__About this task__. Nothing but the line with "Where should I click to: Expand" and the lines after it, through the end of the records below, is to be repeated, exactly as it is.

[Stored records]
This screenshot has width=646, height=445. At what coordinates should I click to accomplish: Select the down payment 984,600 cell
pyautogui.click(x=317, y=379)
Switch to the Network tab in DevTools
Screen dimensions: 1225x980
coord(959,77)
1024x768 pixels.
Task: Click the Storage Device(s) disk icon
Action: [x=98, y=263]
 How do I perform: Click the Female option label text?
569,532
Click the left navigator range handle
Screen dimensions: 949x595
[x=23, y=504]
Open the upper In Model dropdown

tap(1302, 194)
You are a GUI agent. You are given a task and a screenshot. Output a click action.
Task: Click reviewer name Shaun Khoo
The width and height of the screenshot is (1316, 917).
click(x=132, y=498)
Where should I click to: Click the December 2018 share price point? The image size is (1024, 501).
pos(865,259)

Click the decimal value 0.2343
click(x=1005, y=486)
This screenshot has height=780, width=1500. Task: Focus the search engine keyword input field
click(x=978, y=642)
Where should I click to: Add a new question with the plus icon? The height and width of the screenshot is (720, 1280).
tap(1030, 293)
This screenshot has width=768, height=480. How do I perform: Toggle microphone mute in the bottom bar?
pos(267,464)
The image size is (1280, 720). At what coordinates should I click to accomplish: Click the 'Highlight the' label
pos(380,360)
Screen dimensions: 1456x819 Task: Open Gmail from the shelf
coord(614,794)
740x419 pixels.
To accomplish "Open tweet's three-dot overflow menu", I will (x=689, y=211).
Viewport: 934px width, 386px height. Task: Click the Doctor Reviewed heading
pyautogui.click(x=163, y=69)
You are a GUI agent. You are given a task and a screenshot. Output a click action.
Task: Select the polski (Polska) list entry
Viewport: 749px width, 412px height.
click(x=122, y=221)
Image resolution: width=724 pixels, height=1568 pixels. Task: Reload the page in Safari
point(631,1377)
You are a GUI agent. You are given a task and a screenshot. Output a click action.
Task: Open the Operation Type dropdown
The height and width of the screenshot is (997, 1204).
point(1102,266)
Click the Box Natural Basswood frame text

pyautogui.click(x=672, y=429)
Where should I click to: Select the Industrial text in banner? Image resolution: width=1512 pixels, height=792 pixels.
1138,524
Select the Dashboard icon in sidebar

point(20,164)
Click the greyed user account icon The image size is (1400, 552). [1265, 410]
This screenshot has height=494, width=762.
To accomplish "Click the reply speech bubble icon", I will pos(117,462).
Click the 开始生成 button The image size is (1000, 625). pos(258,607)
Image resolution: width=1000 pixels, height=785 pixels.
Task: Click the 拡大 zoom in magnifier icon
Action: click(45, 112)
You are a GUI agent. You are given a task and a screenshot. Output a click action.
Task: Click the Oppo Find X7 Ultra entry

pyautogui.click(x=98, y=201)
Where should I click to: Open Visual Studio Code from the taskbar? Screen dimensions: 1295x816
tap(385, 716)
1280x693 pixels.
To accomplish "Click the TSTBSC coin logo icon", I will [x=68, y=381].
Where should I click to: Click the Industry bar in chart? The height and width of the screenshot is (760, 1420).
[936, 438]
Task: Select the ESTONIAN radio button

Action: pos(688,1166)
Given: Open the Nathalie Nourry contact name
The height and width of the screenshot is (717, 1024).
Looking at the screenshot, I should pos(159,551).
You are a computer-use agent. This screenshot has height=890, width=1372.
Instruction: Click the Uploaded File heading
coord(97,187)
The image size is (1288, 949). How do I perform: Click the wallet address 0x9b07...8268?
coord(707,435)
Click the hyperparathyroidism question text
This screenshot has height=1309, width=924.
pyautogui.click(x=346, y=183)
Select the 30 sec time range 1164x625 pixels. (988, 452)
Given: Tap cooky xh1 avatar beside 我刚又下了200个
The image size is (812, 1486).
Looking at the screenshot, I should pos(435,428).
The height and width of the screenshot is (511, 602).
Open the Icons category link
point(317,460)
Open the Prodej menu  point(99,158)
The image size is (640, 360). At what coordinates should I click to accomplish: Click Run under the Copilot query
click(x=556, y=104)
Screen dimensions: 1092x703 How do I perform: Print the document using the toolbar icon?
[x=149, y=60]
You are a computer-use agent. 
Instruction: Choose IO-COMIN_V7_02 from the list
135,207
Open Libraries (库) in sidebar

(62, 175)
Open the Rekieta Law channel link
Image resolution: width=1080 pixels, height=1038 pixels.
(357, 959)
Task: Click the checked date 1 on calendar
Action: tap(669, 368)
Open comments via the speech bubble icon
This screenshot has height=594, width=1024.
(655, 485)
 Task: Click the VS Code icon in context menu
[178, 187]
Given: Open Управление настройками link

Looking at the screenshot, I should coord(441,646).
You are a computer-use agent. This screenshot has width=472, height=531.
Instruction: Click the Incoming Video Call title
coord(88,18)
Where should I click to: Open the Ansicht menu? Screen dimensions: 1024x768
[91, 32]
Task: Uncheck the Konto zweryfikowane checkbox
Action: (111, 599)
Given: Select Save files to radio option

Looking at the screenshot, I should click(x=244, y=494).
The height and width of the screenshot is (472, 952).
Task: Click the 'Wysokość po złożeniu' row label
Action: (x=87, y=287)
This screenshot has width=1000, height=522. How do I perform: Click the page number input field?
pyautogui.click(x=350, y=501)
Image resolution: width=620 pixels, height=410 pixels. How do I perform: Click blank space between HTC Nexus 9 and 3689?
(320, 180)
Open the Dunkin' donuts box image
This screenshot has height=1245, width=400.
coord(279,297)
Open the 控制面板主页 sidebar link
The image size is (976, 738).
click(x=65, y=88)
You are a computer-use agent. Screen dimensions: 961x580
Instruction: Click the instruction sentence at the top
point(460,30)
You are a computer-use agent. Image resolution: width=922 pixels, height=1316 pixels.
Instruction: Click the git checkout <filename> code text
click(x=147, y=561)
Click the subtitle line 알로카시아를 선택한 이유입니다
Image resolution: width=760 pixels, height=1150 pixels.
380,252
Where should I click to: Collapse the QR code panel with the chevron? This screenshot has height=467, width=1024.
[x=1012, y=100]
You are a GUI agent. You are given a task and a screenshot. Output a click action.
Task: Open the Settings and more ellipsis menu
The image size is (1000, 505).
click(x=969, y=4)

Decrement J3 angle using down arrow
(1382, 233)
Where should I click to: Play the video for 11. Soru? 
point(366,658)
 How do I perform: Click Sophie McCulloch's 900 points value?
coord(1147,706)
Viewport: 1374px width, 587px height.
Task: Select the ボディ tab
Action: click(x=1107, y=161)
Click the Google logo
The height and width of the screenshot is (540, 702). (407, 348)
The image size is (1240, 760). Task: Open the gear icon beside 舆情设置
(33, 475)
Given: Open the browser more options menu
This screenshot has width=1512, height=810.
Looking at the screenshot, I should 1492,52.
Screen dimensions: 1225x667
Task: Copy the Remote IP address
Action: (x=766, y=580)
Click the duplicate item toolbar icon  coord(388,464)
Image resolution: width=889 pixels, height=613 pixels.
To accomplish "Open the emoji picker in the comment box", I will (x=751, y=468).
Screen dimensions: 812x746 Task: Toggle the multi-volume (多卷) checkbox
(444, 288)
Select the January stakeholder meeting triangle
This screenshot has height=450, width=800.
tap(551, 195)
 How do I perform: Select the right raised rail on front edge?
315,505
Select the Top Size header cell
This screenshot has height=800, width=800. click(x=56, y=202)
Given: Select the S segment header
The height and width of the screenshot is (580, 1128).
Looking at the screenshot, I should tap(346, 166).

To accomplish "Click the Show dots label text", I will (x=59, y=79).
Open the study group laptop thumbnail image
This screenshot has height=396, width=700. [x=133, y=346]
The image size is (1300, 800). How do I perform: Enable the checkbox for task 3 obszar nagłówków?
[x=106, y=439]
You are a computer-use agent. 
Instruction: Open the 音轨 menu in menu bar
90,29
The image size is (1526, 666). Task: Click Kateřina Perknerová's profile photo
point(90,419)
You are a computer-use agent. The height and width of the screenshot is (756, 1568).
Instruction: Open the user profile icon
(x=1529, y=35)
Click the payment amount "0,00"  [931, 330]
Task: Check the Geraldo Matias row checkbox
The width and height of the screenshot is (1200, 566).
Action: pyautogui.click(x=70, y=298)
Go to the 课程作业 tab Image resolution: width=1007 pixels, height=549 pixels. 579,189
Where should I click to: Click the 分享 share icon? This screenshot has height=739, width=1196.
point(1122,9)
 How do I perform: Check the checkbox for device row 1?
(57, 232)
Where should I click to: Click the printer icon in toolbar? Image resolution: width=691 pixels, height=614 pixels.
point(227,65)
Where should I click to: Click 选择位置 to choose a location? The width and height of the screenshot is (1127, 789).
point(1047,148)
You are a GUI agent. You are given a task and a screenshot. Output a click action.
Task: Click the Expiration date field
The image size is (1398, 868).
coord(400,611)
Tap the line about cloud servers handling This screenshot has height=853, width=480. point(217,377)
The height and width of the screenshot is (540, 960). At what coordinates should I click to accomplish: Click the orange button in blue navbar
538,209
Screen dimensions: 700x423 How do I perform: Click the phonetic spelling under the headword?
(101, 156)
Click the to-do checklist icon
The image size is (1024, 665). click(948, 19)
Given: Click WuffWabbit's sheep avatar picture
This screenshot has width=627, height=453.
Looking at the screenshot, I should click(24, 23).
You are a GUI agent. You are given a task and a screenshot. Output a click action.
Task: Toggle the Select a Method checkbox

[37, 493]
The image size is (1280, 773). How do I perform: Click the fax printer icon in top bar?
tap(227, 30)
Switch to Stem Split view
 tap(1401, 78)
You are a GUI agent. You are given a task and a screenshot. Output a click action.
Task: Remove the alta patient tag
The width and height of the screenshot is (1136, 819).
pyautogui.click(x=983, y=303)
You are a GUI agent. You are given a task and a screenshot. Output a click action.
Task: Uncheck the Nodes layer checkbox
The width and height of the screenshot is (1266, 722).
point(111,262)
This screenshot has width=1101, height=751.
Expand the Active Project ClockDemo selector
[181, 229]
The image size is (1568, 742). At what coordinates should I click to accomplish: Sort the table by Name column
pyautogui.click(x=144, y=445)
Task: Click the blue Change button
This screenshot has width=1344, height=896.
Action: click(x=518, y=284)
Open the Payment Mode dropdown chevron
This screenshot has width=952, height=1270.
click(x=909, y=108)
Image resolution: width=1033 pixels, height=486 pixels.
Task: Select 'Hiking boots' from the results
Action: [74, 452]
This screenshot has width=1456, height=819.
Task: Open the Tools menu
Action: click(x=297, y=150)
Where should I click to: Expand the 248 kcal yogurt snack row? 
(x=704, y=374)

__Solution to this exercise__.
Where should I click to: Expand the 248 kcal yogurt snack row? 
(x=704, y=374)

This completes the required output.